■ **Text segment**

⁂

Let me tell you how I made NVMe SSD support work on the first generation Librem laptops. This story is pretty old, from before the Librem 13 version 2 was even released, so it has been simplified and brought back to the current state of things as much as possible. The solutions presented here have been implemented a long time ago in our coreboot ports, but the technical insights you may derive from this post today should prove interesting nonetheless.

During internal beta testing of the install script a while ago, we realized that coreboot didn’t work with our NVMe SSDs, as all my testing had been done with a SATA M.2 SSD. I spent some time fixing coreboot so that it would initialize the NVMe SSD, and SeaBIOS so it can boot from the NVMe drive, and then I’ve figured out how to fix the NVMe issues I’ve been having after linux boots.

The story began with my blog post about the interference of the AMI BIOS with coreboot. What I didn’t mention back then is that after I figured out the issue and managed to unbrick Francois’ Librem, he wasn’t able to boot into his SSD from coreboot because it wasn’t getting detected. I then realized that he had an NVMe SSD and not a SATA SSD.

  • A SATA drive is controlled using the SATA controller on the motherboard which talks to the SATA drive using 4 data lines.
  • A NVMe drive is actually a PCIe device all on its own, which could use up to 16 data lines (4 per lane and the M.2 specification defines up to 4 lanes per device).

If a SATA device is detected, then the integrated SATA controller will talk to the drive using the SATA protocol, if a PCIe device is detected, then the device will be initialized as any other PCIe device (like the Wifi module for example) and in the case of NVMe drives, the NVMe protocol will be used directly (without passing through an onboard controller) to communicate with the device.

With that knowledge, I figured out my simple mistake then: the PCIe port used for the M.2 connector is Port #6, which is a “Flexible I/O” which can be used for either SATA or PCIe according to the Intel Broadwell datasheet. Unfortunately, in the Librem 13 coreboot configuration, the PCIe Port #6 was disabled (since it was never used, but that was only because I only ever tried a SATA drive). So the fix was simple: enable the PCIe port #6, and once coreboot initializes that PCIe port, the NVMe drive is initialized and working.

⁂

■ **Goal**
Write out the post on NVMe SSD support word for word, beginning at the words "Let me tell" and stopping after "prove interesting nonetheless.".

Stored items:
⁂

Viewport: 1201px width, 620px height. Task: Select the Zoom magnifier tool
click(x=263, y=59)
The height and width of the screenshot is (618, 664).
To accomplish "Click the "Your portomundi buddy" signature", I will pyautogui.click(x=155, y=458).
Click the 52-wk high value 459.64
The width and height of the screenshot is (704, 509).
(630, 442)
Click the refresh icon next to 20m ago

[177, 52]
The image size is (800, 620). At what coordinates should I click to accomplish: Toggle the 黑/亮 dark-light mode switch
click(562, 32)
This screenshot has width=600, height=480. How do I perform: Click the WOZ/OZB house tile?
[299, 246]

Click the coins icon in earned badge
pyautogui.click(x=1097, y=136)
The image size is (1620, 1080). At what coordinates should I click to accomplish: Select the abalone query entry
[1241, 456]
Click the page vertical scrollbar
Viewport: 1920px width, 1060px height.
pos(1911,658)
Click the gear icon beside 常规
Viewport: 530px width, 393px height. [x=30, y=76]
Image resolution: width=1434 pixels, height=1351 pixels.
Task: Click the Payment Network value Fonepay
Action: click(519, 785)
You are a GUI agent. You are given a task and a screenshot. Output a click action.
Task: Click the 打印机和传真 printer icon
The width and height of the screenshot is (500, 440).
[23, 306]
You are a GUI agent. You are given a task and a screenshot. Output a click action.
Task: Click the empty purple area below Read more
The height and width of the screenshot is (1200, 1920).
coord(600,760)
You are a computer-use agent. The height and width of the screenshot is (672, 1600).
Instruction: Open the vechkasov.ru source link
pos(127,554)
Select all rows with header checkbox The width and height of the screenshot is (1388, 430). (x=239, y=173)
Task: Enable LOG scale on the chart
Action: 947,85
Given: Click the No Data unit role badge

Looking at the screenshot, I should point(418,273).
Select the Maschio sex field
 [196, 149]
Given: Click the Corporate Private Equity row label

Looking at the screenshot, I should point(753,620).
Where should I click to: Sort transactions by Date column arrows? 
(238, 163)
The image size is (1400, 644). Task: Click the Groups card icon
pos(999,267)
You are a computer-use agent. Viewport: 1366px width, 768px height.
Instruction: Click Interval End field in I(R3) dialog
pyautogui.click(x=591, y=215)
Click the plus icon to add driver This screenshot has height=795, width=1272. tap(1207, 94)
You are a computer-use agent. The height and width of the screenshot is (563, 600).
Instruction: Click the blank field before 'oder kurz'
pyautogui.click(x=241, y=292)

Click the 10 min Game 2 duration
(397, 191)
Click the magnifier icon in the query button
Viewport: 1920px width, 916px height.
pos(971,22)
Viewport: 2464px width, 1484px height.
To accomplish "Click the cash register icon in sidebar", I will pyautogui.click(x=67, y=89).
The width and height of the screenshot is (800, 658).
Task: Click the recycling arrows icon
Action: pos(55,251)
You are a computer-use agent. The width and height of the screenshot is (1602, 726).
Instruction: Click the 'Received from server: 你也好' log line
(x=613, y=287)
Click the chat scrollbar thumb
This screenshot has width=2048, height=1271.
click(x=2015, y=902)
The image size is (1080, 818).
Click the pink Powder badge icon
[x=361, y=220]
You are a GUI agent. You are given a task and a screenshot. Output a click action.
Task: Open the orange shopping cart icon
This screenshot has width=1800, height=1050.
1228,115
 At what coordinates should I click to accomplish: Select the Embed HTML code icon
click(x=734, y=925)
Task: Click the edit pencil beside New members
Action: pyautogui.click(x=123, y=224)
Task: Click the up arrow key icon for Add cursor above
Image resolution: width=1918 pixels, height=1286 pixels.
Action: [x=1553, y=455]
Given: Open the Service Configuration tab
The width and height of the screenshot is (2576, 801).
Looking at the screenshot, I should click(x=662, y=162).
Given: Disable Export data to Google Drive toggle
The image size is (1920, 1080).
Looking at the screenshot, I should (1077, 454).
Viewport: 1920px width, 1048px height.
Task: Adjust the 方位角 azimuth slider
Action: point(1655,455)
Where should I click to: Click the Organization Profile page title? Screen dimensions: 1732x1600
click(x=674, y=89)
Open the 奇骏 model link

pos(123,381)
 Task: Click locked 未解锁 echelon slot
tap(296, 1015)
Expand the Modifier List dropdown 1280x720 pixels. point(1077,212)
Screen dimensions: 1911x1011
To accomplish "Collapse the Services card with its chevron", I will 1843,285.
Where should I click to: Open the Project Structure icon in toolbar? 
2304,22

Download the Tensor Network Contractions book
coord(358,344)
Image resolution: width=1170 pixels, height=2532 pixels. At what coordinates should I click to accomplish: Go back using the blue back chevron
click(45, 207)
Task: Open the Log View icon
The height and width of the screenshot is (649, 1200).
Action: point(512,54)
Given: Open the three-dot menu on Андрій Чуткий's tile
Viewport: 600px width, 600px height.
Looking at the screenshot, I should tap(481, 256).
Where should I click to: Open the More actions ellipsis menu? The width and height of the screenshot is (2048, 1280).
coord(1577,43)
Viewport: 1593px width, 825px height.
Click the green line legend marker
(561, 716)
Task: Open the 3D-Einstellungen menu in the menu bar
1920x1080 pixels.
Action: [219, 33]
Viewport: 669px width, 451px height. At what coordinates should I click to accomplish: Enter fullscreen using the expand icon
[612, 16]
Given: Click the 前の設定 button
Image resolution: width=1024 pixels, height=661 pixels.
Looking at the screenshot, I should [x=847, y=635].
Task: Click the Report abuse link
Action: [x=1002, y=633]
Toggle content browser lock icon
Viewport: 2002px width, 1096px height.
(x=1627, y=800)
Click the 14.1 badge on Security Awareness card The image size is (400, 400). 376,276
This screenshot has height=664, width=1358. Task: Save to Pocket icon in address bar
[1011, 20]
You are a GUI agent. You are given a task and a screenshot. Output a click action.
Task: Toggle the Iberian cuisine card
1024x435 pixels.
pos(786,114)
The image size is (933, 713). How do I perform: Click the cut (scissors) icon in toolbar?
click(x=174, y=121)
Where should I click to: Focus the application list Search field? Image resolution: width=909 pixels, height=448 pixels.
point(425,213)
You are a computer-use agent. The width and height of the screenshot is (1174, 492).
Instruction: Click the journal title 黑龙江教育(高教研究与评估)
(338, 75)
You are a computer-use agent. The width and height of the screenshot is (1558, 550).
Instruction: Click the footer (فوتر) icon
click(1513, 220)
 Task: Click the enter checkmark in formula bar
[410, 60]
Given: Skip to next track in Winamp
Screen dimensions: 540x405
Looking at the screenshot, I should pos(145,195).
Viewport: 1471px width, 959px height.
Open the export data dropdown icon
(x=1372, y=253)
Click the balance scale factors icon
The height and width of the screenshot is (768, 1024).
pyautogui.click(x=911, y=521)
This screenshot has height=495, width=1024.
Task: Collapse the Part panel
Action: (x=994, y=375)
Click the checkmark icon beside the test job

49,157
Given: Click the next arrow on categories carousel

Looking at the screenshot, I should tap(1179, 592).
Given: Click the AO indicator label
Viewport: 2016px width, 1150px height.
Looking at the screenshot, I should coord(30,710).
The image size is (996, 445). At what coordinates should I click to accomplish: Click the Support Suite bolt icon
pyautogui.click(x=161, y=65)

⁂

■ **Solution to this task**
Let me tell you how I made NVMe SSD support work on the first generation Librem laptops. This story is pretty old, from before the Librem 13 version 2 was even released, so it has been simplified and brought back to the current state of things as much as possible. The solutions presented here have been implemented a long time ago in our coreboot ports, but the technical insights you may derive from this post today should prove interesting nonetheless.